Nos últimos dias, o mercado financeiro se viu apreensivo com a iminente falência da gigante imobiliária chinesa Evergrande. Com um passivo estimado em mais de US$ 300 bilhões, a incorporadora gerou impacto nas bolsas do mundo todo ao anunciar que seria incapaz de honrar suas obrigações financeiras vencidas no dia 23. Segundo a Bloomberg, o passivo se divide entre bônus e empréstimos, que somam US$ 87 bilhões, mais juros.
O risco de insolvência caiu como um torpedo sobre o mercado financeiro, que imediatamente reagiu derrubando os pregões e vendendo as ações da empresa, papeis esses que fecharam em forte baixa no último dia 20 de setembro, com uma desvalorização de -10% em Hong Kong.
Contexto atual
A Evergrande foi fundada na década de 1990 e se beneficiou de um crescimento urbanístico extremamente acelerado, porém às custas de um grande endividamento. Trata-se do grupo imobiliário mais endividado do mundo e da segunda maior companhia de construção civil da China. Cerca de 1,4 milhões de imóveis estão para ser entregues, o que contribuiu para a desconfiança dos clientes, fornecedores e investidores, temerosos da capacidade da incorporadora de honrar com o que fora contratado.
Visando acalmar o mercado, a empresa recrutou especialistas para tentar evitar o colapso e, de acordo com a Bloomberg, os reguladores estaduais chineses também enviaram uma equipe de assessores para ajudar o grupo. O diretor de pesquisa macroeconômica do Banco Asiático de Desenvolvimento, Abdul Abiad, ressaltou que “as reservas de capital do sistema bancário da China são suficientemente fortes para absorver o impacto, inclusive do tamanho da Evergrande, caso isso aconteça”.
Paralelo com o caso Lehman Brothers
A retração do mercado se deve ao panorama geral da Evergrande, mas também à boa memória dos investidores quanto ao que ocorreu no caso Lehman Brothers. A sua falência, em 2008, se tornou um momento cabal para a crise financeira que se sucedeu e atingiu toda a economia global. Em suma, o rompimento da bolha de hipotecas estadunidense levou à bancarrota o banco, que, em uma espécie de efeito dominó, espalhou a recessão por outros sistemas.
Conforme ressaltou Ricardo Bomfim, em artigo publicado na InfoMoney, embora haja semelhanças, dentre elas a envergadura da empresa e sua capacidade de contagiar outras companhias, analistas consideram o que destacou Abdul Abiad: “as particularidades da China e seu sistema imobiliário tornam improvável que esse evento cause uma crise do tamanho da que se viu no final da primeira década do século XXI”. Além disso, o cofundador da Gavekal, Louis-Vicent Gave, ponderou que o crescimento chinês irá decepcionar, mas isso não sinaliza uma implosão.
Outro ponto que se distancia do colapso total é a importância do setor imobiliário para a economia chinesa, que representa aproximadamente 25% do setor.
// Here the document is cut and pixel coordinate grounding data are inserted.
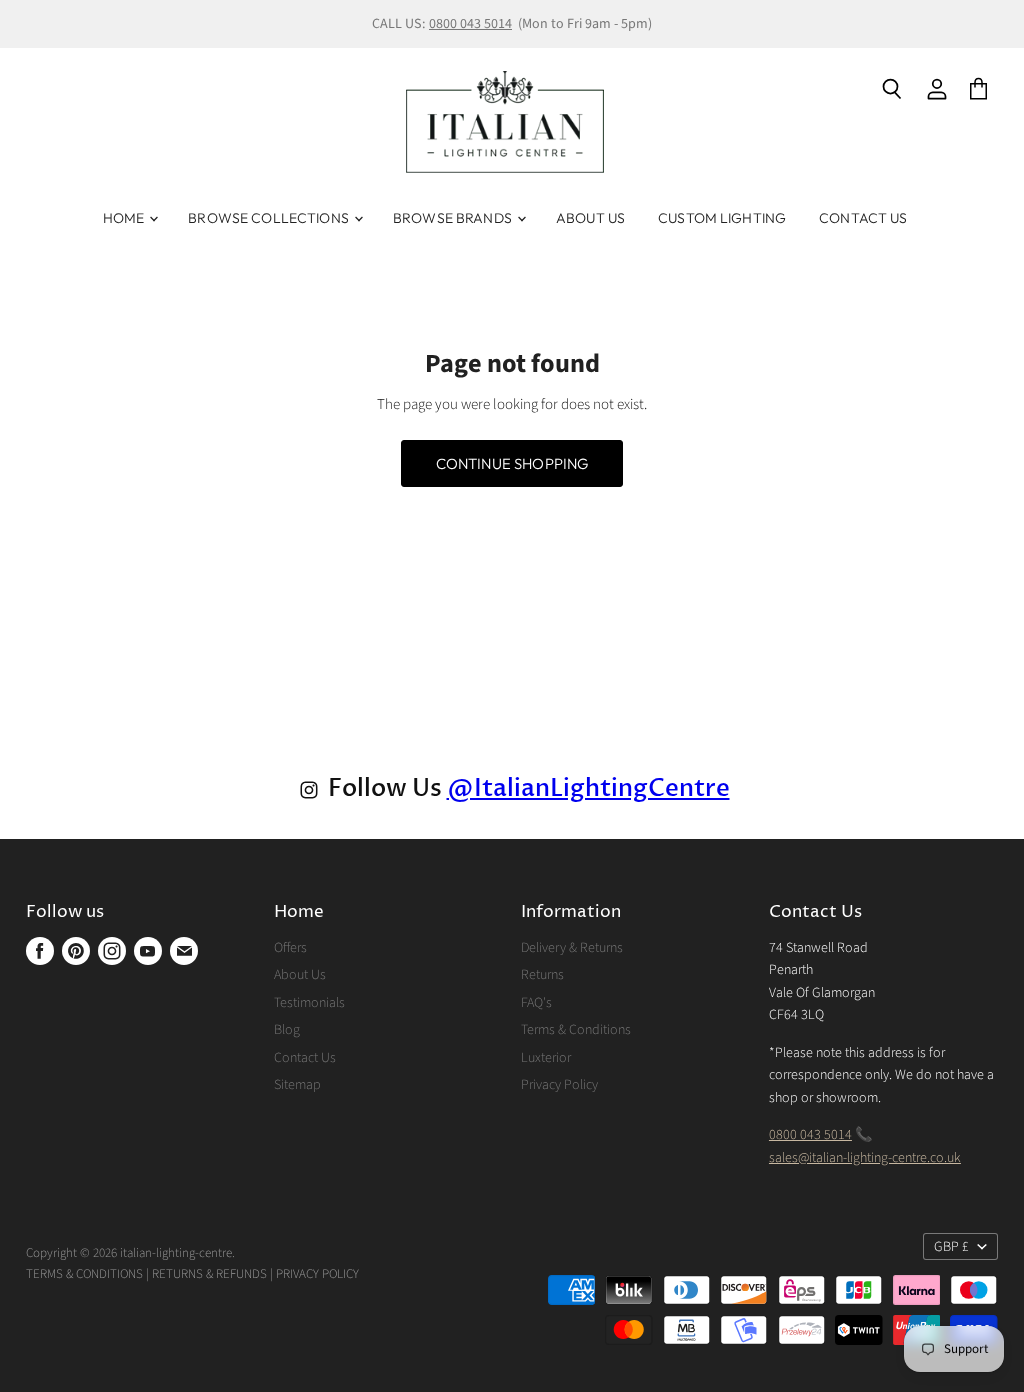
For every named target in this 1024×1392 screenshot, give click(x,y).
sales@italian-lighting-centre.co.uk (865, 1158)
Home (125, 218)
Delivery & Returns (572, 948)
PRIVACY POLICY (317, 1274)
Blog (287, 1030)
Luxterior (546, 1058)
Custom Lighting (722, 218)
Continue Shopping (512, 463)
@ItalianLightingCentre (588, 788)
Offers (290, 948)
Ou seja, não é tarefa simples para o governo ignorar a situação da incorporadora, o que, aí sim, levaria a um “momento Lehman”, conforme salientou Arthur Kroeber, sócio e fundador da Gavekal Dragonomics.
Para o professor Roberto Dumas Damas, da Insper, o caso Evergrande se afasta do caso Lehman na medida em que se acredita que o governo certamente atuará para evitar uma quebra da incorporadora, que emprega mais de 200 mil trabalhadores diretos e 3,8 milhões de indiretos por ano durante a fase dos projetos, com mais de 1.300 empreendimentos ainda não entregues, principalmente em cidades de baixa renda. Em outras palavras, a ruína desassistida da Evergrande é improvável pois representaria, com ela, uma ameaça profunda a um sistema que, por sua vez, tem capacidade de amortecer essa queda. Dumas, portanto, entende que esse sistema será preservado e que “algum custo será imposto a alguns players, mas longe de ser um problema semelhante ao da subprime de 2008”.
Passos recentes
Diante da alta pressão do mercado, a Evergrande anunciou hoje, dia 22, um acordo com um credor local para evitar o default. Em comunicado à Bolsa de Valores de Shenzhen, sua subsidiária Hengda afirmou ter negociado um plano para pagar um título com vencimento na quinta-feira, estimado em US$ 35,9 milhões, segundo a Bloomberg.
O breve alívio, porém, não supre a necessidade de que planos mais amplos de reestruturação sejam traçados. Somente assim a confiança se transformará em algo mais significativo para o mercado, conforme declarou à agência Bloomberg Gary Dugan, chefe executivo da Global CIO Office.